13 Apr 2022
By Stuart Patrick, Chief Executive of Glasgow Chamber of Commerce
With the Scottish Government’s very last legal restriction on mask wearing in public places due to be lifted next week, it will feel like the time for businesses to move on from two years of coronavirus disruption. It won’t be that easy, even in the absence of any future new variants, as we live with the lasting legacies of the pandemic. For most firms the main challenges are adapting to hybrid working patterns, handling high levels of sickness and finding new employees in a labour market much tighter than anyone was predicting back in March 2020. Some of our airports and airlines have been very clearly struggling with staffing as travel demand soars over the Easter break. For many other businesses the legacies are much more threatening and much less visible.
The Bank of England warned back in November that a third of small independent businesses had become highly indebted, double the rate prevailing before the pandemic. High debt is defined as those businesses with lending at more than 10 times their available cash balances. The Bank was also warning of a likely increase in the incidence of company collapse and that was before the impact of the Omicron variant and with much more limited government financial support available.
It is often said that the year coming out of a recession is the most difficult as trade grows but cash levels haven’t recovered enough to cope with the extra working capital needed to buy more stock and rebuild staffing numbers. How much more challenging must it be for those stretched businesses when they also have to deal with genuinely dramatic increases in energy, shipping, construction and food costs to name but a few. Small businesses have nothing like the negotiating power of the larger corporates and cannot always raise their prices to cover all those costs. Recent British Chambers of Commerce survey results confirmed that whilst three quarters of Chamber members - both large and small - were indeed increasing prices, no less than 44% of firms were also having to accept lower margins.

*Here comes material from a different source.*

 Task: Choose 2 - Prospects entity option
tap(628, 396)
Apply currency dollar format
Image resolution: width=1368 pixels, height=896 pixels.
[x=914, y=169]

It is still too early to tell whether that pressure will turn into a wave of business failures. Figures from the Accountant in Bankruptcy show in Scotland there was a significant dip during the worst of the pandemic when financial support and protections against insolvency proceedings were both in operation, but the rate of failure has since been creeping back up to the pre-pandemic level. One major hurdle remains ahead for many of those indebted businesses with rates relief finishing in Scotland at the end of June.
It was very disappointing that the recent Scottish Retail Strategy rejected any further action on business rates arguing that the recommendations of the pre-pandemic Barclay Review should be bedded in first. Businesses are told they must adapt to the changes the pandemic has caused in consumer habits and the rise in hybrid working expectations, so one might hope for equal flexibility in the rates system.
The document also reminded us that ‘over £4.5billion has been provided by the Scottish Government to help businesses come through this difficult trading period’. I rather wish the government would stop making that point. The support was always welcome but it was only necessary because governments decided to use unprecedented powers to restrict and close business operations. Financial support received under these conditions feels rather different to the more normal investment governments make in economic development. Businesses also repeatedly reminded governments that the support offered very rarely, if ever, fully covered business costs such as rents, insurances, staff pension contributions and equipment leases. Businesses were left to cover those costs out of dwindling reserves or by taking on all that extra lending that the Bank of England has described.
Small independent businesses make a distinctive and valuable contribution to our community and they deserve to be a priority for economic policy even after the pandemic restrictions are gone.